Le dictateur altruiste – nouvelle politique

*

« Mes chers compatriotes, je vous ai menti. De toute manière, vous ne m‘avez pas élu pour mon programme, personne ne les lit vraiment. Je ne respecterai pas le mien, cela va de soi. Vous m’avez peut-être élu car j’apparaissais comme le moins pire ; pour contrer untel, suivre la tendance ou simplement parce que je m’exprime relativement bien. Sur ce dernier point, je tiens sincèrement à vous remercier. Nous avons eu le président normal, vous aurez désormais un dirigeant transparent. Eh oui peuple français, j’ai menti durant l’intégralité de cette campagne présidentielle dans le seul but de la remporter et de pouvoir vous présenter aujourd’hui mes véritables intentions. Cette manœuvre est hautement condamnable j’en conviens, malhonnête je le concède, consternante je suis d’accord, effrayante je le conçois. Elle s’est avérée l’unique procédé pour imposer des lois fortes, justes et nécessaires.

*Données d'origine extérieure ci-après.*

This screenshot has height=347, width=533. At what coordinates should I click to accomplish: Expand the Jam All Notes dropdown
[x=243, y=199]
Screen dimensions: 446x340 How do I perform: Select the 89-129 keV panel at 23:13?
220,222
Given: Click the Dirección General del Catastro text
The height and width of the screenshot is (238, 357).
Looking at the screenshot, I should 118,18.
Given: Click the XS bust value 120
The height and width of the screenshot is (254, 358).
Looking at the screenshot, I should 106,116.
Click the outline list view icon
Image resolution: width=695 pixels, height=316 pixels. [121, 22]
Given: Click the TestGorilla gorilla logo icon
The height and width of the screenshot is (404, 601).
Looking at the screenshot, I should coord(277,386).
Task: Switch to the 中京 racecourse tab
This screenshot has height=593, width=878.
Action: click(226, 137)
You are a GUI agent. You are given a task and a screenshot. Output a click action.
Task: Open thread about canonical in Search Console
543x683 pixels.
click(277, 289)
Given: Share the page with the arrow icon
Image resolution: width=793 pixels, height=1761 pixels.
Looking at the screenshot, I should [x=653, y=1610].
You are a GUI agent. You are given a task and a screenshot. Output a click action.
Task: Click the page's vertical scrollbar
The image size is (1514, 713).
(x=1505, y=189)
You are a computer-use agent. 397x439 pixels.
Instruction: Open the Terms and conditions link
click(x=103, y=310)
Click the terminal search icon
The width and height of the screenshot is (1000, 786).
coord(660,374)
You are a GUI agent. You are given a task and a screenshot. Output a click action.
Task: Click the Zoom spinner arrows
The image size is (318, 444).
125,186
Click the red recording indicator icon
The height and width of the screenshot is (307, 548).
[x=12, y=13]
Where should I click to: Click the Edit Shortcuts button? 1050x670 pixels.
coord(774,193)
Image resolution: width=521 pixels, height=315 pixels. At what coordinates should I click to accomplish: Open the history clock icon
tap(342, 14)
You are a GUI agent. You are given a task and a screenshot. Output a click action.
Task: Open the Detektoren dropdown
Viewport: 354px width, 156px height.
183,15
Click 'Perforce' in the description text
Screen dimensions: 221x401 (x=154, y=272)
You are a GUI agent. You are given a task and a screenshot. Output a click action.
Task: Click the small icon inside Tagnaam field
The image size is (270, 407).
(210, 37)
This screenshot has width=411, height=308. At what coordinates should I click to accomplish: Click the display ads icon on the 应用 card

École, Emploi, Europe. Franchement, vous y avez cru à ce triptyque poussiéreux et hypocrite ? Mon projet se veut le plus ambitieux jamais porté. Pour le réaliser, nous allons devoir faire des sacrifices, des concessions. Je ne peux vous garantir une transition en douceur. Les changements seront radicaux, parfois brutaux pour certains ; aussi violents que les défis qui nous assaillent.

Écologie, Équité, Épanouissement, voilà mon véritable slogan.

Ma première mesure est la suivante : modifier la constitution afin d’octroyer les pleins pouvoirs au président de la République avec effet immédiat.

Mesdames, messieurs, Françaises, Français, je serai pour les prochaines années votre dictateur. Dictateur certes, mais un dictateur altruiste. La fermeté au service du bien-être collectif.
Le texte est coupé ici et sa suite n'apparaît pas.